No primeiro domingo após a operação, a Nova Holanda e o Parque União estão em festa. Tem baile funk, show de pagode e também de forró, em três espaços diferentes. Tudo a céu aberto. A cultura do funk resiste na favela que já teve o maior baile da cidade, posto hoje ocupado pelo Baile da Gaiola, que reúne 30 mil pessoas no meio de uma rua na Penha – começa numa noite e acaba na tarde do dia seguinte. Em frente a um bar, um grupo de teatro comemora com churrasco e cerveja a última apresentação da temporada de Corpo minado. A peça, exibida na Maré, conta a história de uma organização de mulheres que luta para garantir a sobrevivência de mulheres pretas no futuro. “O corpo favela é um corpo matável. É disso que trata a peça. Mas, para nós, a favela é muito mais do que violência. É um espaço que produz vida, arte, amor”, afirma Wallace Lino, de 31 anos, ator e diretor do espetáculo. Cria da Maré, ele é formado em artes cênicas na Unirio, e esta é a quarta peça que monta na favela à frente da sua companhia, chamada Atiro.

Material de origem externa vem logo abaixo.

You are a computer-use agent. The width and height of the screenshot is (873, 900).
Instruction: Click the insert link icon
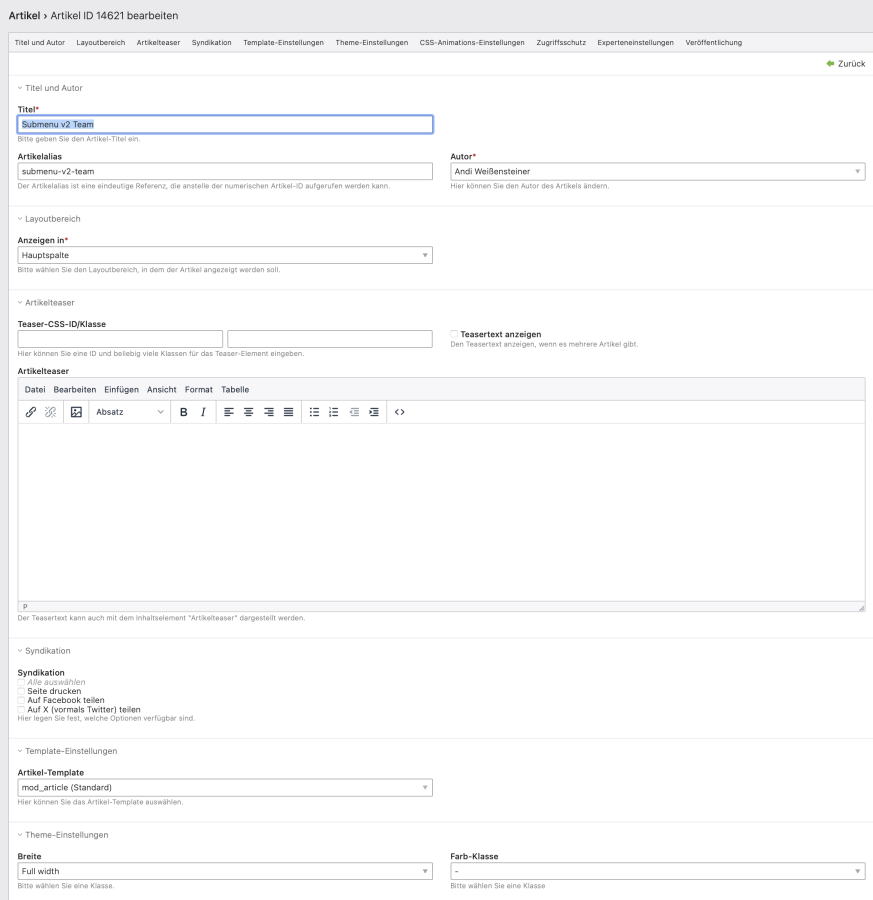(31, 412)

Na rua Teixeira Ribeiro, onde morreram quatro das cinco vítimas, os bares e restaurantes estão vivos. Um casal namora no banco de trás de um carro, dois cachorros esperam pedaços de carne de sol dos clientes do Bar Cajueiro, famílias saem de uma igreja evangélica vestindo roupas sociais, e precisam atravessar o baile funk no caminho de casa. As ruas estão cheias de crianças, principalmente na praça do Parque União, por onde também entraram blindados e policiais naquela madrugada, para encurralar os traficantes do Comando Vermelho, minoria no complexo onde quem manda mais é a facção inimiga: o Terceiro Comando Puro. Passa de uma hora: mesmo horário em que, alguns dias atrás, a operação começava, com o tiro de fuzil na barriga de Marquinhos, o menino negro de boné e pistola na mão. Em sua página no Facebook, o rapaz mistura fotos da vida no crime com imagens de seu filho. Quando o bebê nasceu, ele postou uma foto sorrindo com o pequeno no colo, e a legenda: “Você foi a melhor coisa que aconteceu na minha vida.” Morreu em seu primeiro confronto, antes de Myckael completar um ano.